Former President Barack Obama zeroed in on the Left’s streak of intentional intolerance again this week.
“Democracy demands that we’re able also to get inside the reality of people who are different than us so we can understand their point of view. Maybe we can change their minds, maybe they’ll change ours. You can’t do this if you just out of hand disregard what your opponent has to say from the start,” he said in a speech on Tuesday. “And you can’t do it if you insist that those who aren’t like you, because they are white or they are male, somehow there is no way they can understand what I’m feeling, that somehow they lack standing to speak on certain matters.”

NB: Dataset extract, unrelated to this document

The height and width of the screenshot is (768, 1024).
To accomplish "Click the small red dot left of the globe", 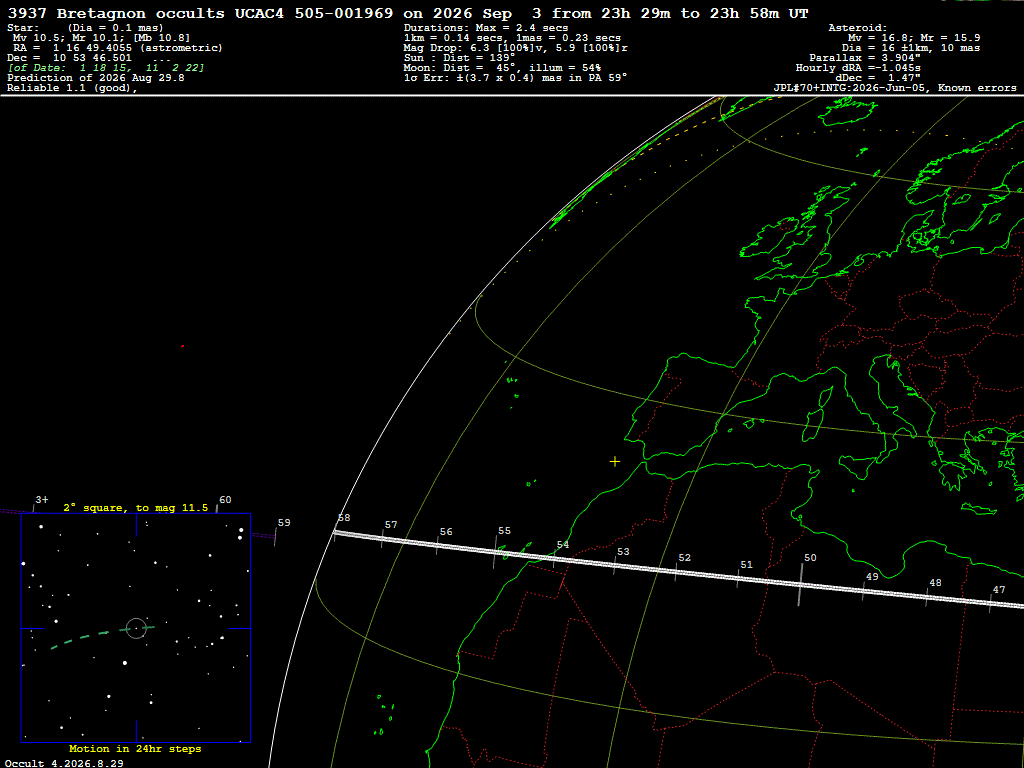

The definition of “identity politics” varies, but Obama is clearly targeting the popular progressive notion that a person’s membership in a dominant or “privileged” identity group (Caucasian, cisgender, male) strips their opinions on topics like race and gender of validity. It’s a toxic strain of thought that has influenced efforts to censor or attack nonprogressive voices on college campuses and in the media, making it a strong undercurrent in our broader culture of political division as well.
And given his assertion that democracy can’t work effectively if we “just out of hand disregard what your opponent has to say from the start,” that’s what seems to be weighing on Obama’s mind. The Left’s role in making conversations between well-meaning ideological opposites increasingly rare is hard to ignore, and Obama is wise to confront it as a leader in liberal politics.
And confronting those attitudes is something he’s been doing since the end of his presidency. “Sometimes there are folks on college campuses who are liberal, and maybe even agree with me on a bunch of issues, who sometimes aren’t listening to the other side, and that’s a problem too,” Obama said at a town hall in Des Moines, Iowa, in 2015. He’s since reiterated those sentiments in commencement addresses and media interviews.
Here’s a strong tweet from conservative political commentator Ben Shapiro on Obama’s most recent remarks.
When I say precisely the same thing in precisely the same words I am called an emissary of white supremacism by Leftists who will cheer it because Obama said it https://t.co/Y3NEC3kQ3I
— Ben Shapiro (@benshapiro) July 17, 2018
This time, Obama’s critique comes as some anti-Trump Democrats (and Republicans) are arguing it’s moral to publicly harass and deny service to high-profile supporters of the president. The former president’s unlikely leadership on this matter is valuable, but also only as valuable as the Left sees it.